Take the whole listing and reproduce it exactly, pictures excepted.

=== Section Start ===

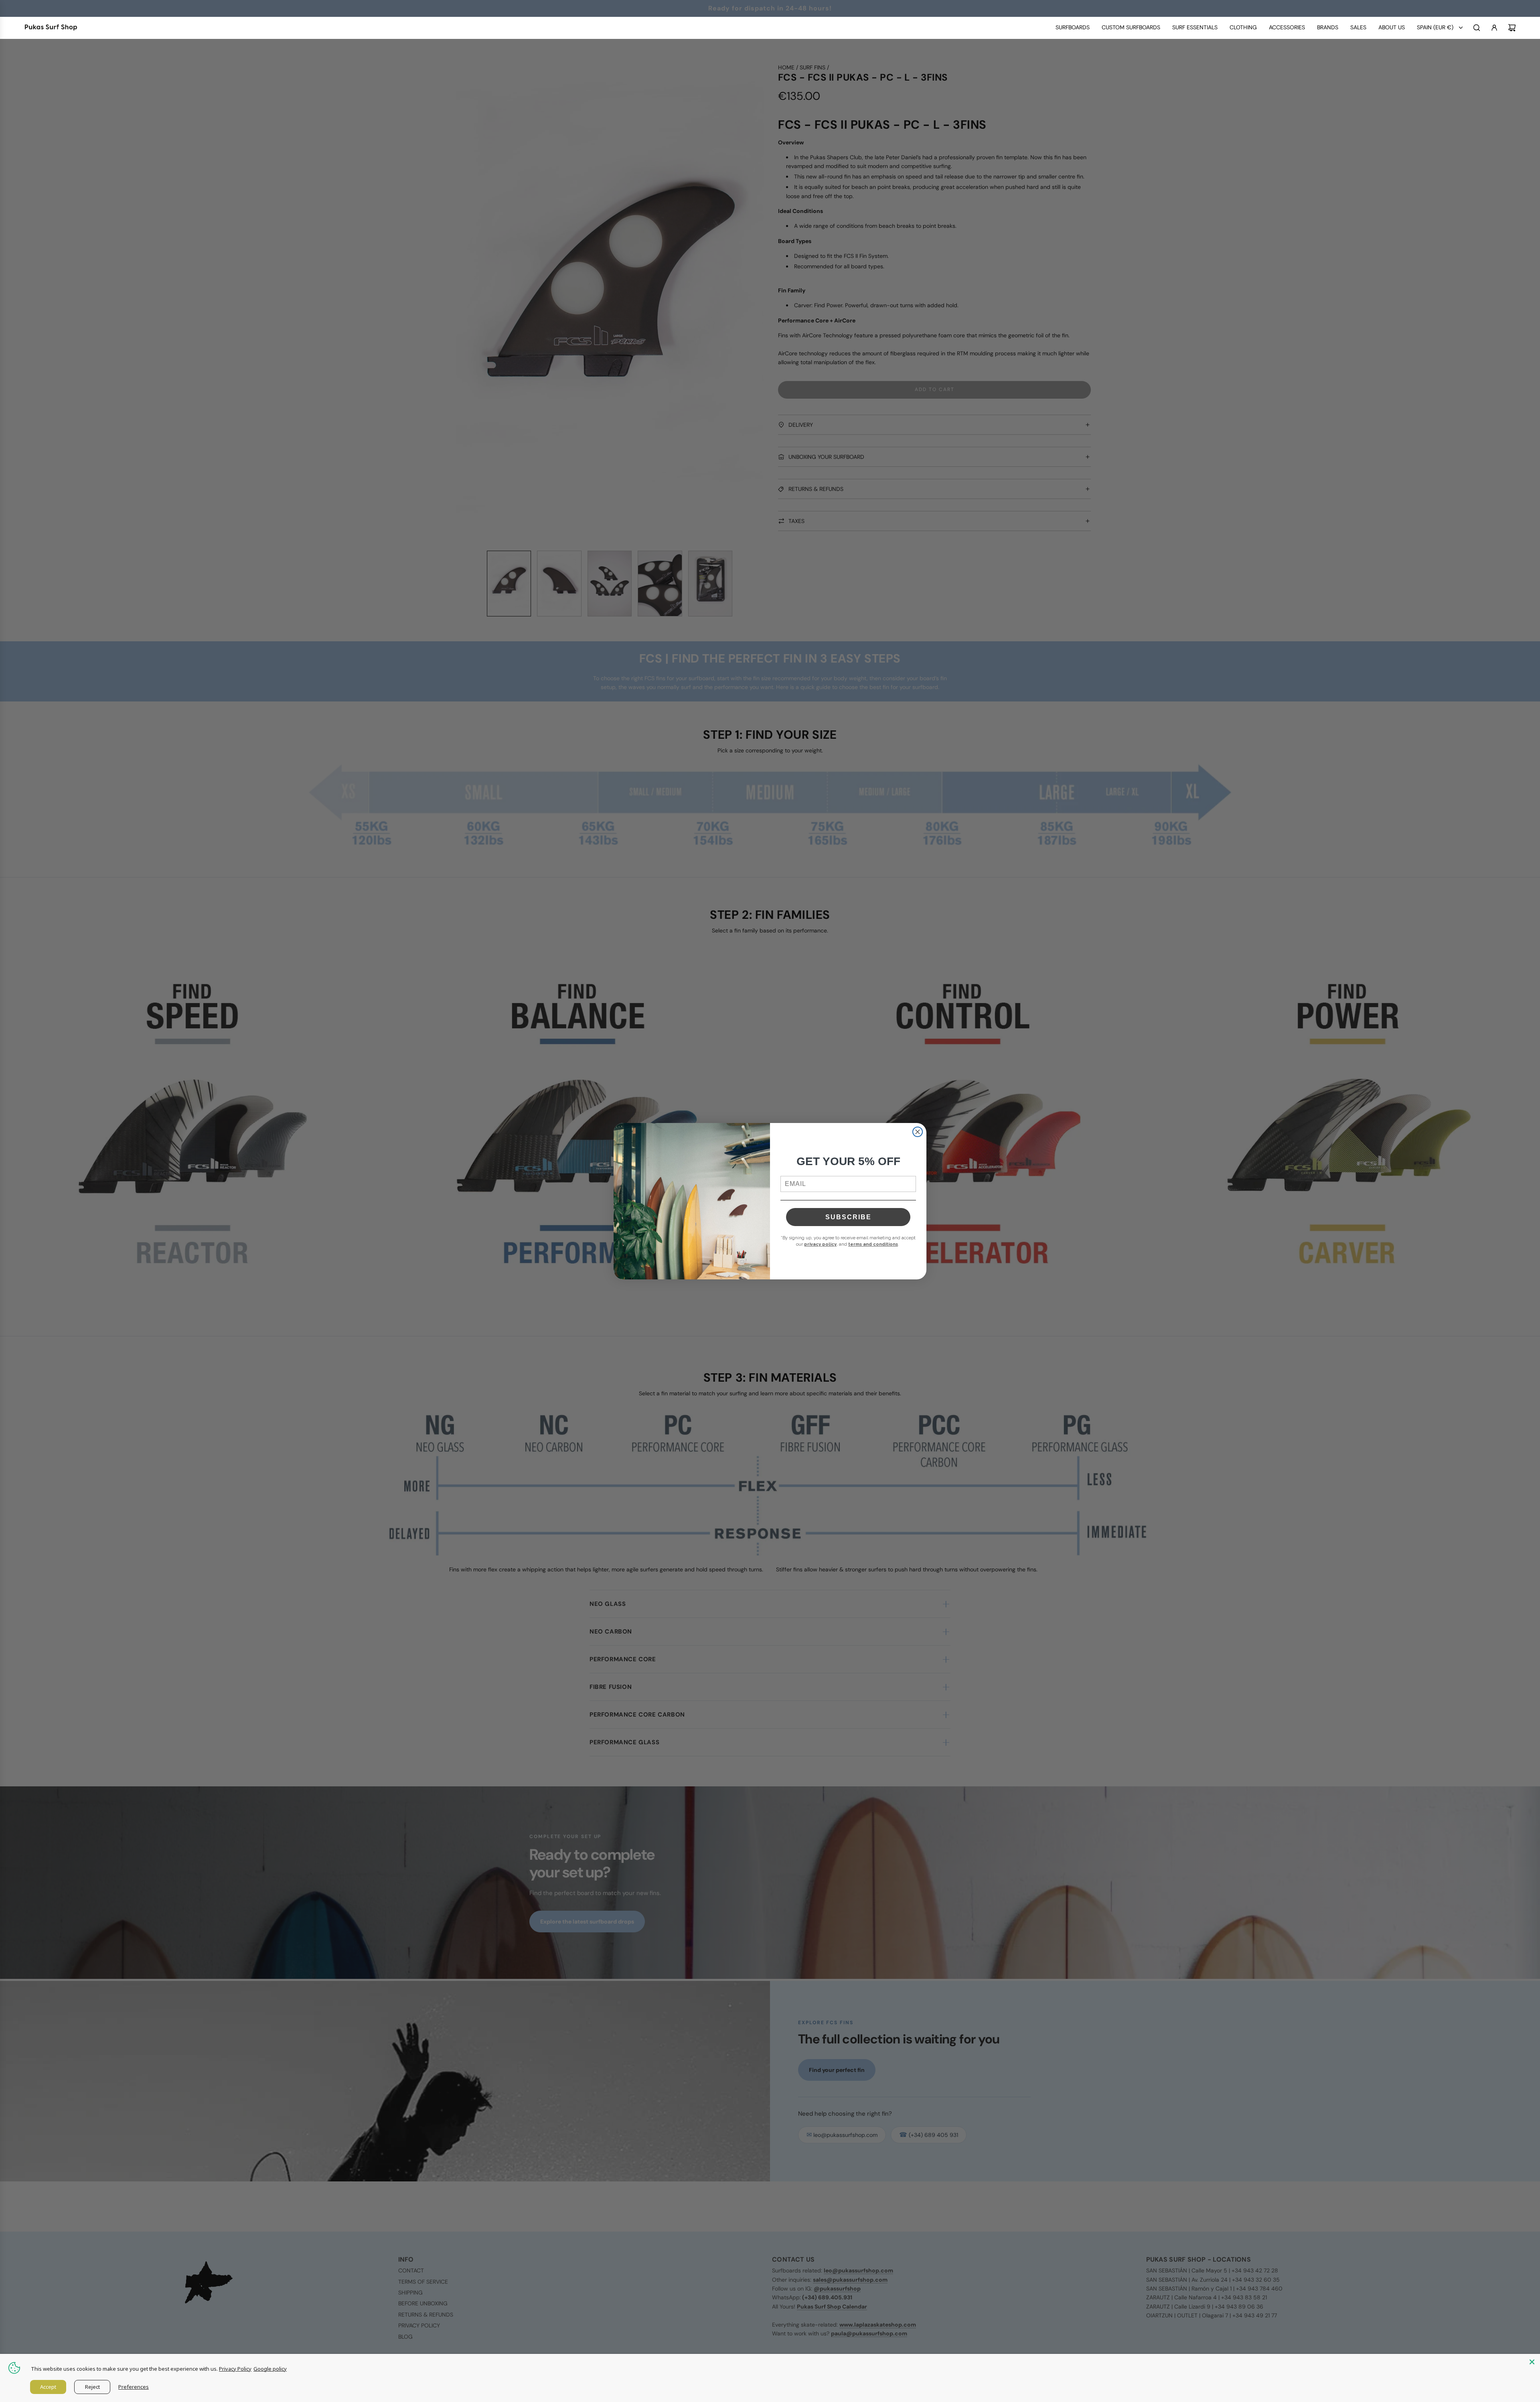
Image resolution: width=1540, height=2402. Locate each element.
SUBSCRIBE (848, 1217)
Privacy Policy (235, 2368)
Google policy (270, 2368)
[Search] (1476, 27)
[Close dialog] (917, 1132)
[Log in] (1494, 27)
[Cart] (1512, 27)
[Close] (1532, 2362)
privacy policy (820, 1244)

=== Section End ===

§ **RESULT BELOW**:
Image resolution: width=1540, height=2402. Locate each element.
SUBSCRIBE (848, 1217)
Privacy Policy (235, 2368)
Google policy (270, 2368)
[Search] (1476, 27)
[Close dialog] (917, 1132)
[Log in] (1494, 27)
[Cart] (1512, 27)
[Close] (1532, 2362)
privacy policy (820, 1244)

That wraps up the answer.